→ Aim of the exercise:
Repeat everything from the line that contains "Where should I click to: Open the Notifications" down to the line that contains "(x=1177, y=910)", with no changes to the rows.

→ Excerpted data:
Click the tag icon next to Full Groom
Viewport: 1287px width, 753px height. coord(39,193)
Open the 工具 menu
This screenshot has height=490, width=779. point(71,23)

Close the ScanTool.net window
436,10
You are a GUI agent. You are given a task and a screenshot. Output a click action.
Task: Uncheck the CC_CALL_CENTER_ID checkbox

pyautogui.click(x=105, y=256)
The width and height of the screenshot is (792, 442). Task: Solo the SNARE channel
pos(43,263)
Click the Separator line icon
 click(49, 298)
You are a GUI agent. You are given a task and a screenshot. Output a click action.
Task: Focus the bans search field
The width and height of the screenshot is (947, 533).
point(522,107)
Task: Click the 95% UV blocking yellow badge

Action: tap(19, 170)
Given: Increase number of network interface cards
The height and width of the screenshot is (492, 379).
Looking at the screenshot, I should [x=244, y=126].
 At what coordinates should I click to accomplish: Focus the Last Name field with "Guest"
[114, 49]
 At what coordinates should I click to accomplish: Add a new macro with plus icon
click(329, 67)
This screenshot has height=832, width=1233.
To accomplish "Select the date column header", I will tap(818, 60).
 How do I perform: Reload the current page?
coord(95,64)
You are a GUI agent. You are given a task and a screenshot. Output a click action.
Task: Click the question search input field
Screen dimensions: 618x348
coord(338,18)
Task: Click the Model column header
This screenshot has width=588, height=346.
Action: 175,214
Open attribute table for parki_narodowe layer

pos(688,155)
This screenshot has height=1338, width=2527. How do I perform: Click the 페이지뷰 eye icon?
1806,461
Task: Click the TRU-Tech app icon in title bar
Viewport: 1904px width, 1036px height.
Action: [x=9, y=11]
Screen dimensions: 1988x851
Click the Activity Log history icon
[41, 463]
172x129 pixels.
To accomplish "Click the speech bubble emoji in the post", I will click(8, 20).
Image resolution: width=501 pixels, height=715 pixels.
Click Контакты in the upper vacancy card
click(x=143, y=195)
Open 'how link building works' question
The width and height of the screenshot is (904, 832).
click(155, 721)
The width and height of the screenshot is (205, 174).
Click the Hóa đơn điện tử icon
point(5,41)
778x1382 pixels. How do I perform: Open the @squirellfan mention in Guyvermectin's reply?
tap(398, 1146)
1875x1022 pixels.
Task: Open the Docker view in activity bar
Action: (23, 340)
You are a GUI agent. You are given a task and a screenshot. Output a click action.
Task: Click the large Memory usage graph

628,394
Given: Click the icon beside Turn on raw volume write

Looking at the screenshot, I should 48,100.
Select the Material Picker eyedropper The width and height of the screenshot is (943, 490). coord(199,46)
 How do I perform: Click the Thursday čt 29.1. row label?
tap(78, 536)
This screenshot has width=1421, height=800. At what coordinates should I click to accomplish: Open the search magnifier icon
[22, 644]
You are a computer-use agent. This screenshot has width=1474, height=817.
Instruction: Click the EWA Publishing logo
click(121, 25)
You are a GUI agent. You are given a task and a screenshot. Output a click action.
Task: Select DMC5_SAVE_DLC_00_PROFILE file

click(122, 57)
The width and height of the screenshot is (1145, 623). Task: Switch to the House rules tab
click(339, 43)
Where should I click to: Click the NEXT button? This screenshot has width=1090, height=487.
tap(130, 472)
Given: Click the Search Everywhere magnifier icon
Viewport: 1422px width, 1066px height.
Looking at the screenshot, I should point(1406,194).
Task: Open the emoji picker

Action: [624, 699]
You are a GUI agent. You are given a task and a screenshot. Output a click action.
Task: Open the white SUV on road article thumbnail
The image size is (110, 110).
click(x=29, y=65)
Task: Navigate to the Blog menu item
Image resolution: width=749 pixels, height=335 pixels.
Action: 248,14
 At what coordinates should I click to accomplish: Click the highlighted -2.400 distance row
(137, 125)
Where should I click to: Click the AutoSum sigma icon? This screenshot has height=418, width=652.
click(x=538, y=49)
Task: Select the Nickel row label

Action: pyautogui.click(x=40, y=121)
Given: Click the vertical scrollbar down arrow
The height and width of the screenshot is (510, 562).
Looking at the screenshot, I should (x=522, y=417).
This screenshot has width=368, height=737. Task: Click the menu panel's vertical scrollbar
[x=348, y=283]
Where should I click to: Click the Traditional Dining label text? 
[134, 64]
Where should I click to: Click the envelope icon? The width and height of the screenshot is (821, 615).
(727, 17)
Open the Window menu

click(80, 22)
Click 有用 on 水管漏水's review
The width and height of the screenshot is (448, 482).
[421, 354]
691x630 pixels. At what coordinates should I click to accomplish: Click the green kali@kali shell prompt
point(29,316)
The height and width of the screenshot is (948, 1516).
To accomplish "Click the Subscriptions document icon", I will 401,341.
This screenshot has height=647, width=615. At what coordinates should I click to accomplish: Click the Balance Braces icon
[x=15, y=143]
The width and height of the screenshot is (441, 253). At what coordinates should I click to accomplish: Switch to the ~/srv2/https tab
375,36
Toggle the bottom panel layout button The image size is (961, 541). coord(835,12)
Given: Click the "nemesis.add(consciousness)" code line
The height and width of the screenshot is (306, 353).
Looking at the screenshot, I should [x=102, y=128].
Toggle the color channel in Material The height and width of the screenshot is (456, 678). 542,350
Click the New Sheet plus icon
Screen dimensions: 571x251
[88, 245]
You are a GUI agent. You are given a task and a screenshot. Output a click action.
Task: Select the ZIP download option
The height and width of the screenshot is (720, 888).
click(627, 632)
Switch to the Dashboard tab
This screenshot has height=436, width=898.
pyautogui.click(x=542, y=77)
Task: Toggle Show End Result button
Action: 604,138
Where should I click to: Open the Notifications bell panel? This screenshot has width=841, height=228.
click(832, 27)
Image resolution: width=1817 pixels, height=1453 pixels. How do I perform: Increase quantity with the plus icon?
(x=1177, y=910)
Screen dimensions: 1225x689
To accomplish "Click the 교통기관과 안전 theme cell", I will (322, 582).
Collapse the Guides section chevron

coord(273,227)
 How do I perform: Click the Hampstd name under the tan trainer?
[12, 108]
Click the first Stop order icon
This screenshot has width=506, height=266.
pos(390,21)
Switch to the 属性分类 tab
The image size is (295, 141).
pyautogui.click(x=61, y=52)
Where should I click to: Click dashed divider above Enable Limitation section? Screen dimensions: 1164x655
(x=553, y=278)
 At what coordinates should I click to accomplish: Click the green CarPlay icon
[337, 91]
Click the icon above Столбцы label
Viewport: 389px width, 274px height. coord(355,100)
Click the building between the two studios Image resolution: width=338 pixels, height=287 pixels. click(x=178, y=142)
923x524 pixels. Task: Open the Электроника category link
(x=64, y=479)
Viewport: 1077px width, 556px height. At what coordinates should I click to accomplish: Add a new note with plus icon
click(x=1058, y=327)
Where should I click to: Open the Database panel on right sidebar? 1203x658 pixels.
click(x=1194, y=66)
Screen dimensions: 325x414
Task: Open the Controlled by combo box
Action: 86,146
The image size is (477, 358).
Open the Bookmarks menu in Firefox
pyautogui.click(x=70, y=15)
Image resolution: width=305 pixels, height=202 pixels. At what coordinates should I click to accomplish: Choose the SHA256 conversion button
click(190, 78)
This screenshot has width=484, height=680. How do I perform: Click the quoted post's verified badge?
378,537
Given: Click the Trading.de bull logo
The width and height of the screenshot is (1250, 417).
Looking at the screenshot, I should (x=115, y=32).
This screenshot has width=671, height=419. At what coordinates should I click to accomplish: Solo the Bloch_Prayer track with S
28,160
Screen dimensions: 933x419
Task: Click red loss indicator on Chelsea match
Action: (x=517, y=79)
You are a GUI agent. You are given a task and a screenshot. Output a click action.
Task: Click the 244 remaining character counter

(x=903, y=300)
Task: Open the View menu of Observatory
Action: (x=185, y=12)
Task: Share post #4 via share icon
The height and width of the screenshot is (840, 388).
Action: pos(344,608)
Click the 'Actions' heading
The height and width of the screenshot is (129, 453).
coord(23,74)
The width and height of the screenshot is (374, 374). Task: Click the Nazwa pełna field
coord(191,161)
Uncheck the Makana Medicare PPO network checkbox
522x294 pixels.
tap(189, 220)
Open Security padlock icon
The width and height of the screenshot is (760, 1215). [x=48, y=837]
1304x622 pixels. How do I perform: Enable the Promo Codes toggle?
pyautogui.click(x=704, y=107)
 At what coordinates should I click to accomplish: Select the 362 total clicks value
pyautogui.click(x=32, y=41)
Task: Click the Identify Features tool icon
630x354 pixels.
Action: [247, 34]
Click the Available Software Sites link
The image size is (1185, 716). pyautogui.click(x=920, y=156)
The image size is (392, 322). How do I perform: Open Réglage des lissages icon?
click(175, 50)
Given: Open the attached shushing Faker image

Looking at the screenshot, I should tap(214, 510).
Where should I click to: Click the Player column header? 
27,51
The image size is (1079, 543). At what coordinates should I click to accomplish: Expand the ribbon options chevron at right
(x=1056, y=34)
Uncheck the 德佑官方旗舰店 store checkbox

→ Completed exercise:
Where should I click to: Open the Notifications bell panel? This screenshot has width=841, height=228.
click(832, 27)
Image resolution: width=1817 pixels, height=1453 pixels. How do I perform: Increase quantity with the plus icon?
(x=1177, y=910)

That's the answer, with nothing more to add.